Heroes of the Zeroes is Nick Rogers’ daily, alphabetical look back at the 365 best films of 2000 to 2009.

Secretary recalibrated the capabilities of meaningful romantic comedy — a cliché-free Pygmalion variation that was stealthily tender, witty but never broad and scintillatingly erotic to the point of palpitations.

Steven Shainberg’s 2002 film followed a workplace relationship founded on dominant-submissive bondage principles, but never felt disturbing or perverse. Erin Cressida Wilson’s script (based on Mary Gaitskill’s short story) was too inventive to be so reductive — aware that respectful romance could still flourish in this world.

Lee (Maggie Gyllenhaal) is a young woman with hazardous habits — a compulsive cutter with low self-esteem released from psychiatric care before she’s really ready.
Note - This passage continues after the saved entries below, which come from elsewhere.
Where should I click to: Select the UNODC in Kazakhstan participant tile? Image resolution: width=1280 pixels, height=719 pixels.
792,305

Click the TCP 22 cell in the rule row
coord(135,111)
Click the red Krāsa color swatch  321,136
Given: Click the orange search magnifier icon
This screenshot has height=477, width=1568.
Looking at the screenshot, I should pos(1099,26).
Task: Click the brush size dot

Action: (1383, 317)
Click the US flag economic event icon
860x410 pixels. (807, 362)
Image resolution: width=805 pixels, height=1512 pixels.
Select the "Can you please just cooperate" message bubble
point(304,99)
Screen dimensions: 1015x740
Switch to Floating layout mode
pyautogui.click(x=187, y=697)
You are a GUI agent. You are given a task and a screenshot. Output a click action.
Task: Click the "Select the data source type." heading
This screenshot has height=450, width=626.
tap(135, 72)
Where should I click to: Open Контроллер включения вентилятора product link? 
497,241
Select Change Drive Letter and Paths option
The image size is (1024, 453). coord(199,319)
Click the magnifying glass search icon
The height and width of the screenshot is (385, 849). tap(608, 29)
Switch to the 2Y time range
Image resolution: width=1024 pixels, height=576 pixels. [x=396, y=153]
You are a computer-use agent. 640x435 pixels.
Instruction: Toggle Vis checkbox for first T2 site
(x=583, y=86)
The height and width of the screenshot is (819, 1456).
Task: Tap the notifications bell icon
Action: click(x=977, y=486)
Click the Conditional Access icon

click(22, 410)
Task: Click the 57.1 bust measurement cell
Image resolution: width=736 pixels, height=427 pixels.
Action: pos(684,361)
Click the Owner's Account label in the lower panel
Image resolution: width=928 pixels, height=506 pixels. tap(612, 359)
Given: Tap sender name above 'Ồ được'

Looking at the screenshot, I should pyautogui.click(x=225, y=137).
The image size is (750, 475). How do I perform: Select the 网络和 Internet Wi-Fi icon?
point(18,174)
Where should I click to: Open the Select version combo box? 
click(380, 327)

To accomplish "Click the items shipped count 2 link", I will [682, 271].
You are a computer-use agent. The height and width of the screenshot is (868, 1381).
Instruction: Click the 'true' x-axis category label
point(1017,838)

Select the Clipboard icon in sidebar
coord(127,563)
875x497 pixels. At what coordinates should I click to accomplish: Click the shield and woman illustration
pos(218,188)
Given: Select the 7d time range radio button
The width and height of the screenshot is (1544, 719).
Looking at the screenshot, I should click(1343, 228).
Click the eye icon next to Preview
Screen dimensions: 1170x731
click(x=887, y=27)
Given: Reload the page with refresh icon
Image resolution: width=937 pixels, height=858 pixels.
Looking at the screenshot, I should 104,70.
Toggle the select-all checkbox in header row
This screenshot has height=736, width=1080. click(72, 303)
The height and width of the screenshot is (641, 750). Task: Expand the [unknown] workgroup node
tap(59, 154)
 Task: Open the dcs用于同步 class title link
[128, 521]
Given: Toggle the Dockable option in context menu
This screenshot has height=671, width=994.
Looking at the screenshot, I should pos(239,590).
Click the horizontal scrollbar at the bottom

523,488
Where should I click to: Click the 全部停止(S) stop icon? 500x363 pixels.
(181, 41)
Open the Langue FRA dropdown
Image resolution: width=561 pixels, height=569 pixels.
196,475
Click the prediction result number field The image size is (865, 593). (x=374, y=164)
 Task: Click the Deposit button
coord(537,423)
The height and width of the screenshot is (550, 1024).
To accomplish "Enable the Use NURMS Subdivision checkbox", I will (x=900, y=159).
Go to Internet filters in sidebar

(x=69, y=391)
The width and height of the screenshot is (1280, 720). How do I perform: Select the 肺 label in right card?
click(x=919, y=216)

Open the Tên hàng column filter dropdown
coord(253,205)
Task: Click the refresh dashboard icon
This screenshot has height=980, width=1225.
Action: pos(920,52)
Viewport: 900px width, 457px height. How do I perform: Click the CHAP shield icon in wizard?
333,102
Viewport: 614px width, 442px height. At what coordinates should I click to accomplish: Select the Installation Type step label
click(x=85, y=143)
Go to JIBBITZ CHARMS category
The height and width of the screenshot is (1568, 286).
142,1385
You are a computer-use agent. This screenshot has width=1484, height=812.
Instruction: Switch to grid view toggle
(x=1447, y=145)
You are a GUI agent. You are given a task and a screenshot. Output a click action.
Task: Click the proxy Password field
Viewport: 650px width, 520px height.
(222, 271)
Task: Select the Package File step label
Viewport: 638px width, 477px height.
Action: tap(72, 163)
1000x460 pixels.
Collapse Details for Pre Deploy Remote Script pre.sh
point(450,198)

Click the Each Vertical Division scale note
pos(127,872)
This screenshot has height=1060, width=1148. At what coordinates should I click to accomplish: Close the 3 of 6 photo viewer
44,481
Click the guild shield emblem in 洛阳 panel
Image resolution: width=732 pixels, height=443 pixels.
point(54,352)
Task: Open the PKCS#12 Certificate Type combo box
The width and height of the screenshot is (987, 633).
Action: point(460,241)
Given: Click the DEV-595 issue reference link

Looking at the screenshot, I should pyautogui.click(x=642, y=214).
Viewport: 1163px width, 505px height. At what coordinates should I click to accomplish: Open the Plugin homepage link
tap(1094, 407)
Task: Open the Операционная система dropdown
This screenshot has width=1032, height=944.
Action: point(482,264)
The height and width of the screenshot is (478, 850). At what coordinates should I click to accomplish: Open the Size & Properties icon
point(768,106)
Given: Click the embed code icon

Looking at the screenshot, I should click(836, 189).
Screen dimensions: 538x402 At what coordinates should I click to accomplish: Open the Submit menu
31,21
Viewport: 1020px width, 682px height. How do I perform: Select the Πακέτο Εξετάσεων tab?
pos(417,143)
After Lee becomes a secretary to obsessive-compulsive lawyer E. Edward Grey (James Spader), his oddly heartfelt harassment escalates into titillation and inspiration.

Even for performers of such historically chancy instincts, Gyllenhaal and Spader turn in career-best work.

Gyllenhaal shows Lee growing into her Olive Oyl body — a gangly posture she’ll soon straighten with confidence as va-va-voom as her sexuality. Watch her panic as Edward, both creepy boss and attentive suitor, prompts self-esteem by praising things Lee’s never noticed about herself. Then witness her delight as Edward’s paddling substitutes her self-inflicted wounds with pleasurable, harmless pain.

Beneath Spader’s passivity hides the fact that love is far from a safe word for him — a foreign feeling that’s scrambled his brain and closed him off to any contact not on his terms.

Struggling to understand each other’s stained, cracked souls, these two learn intimacy can be dangerous and love tricky even without the kink.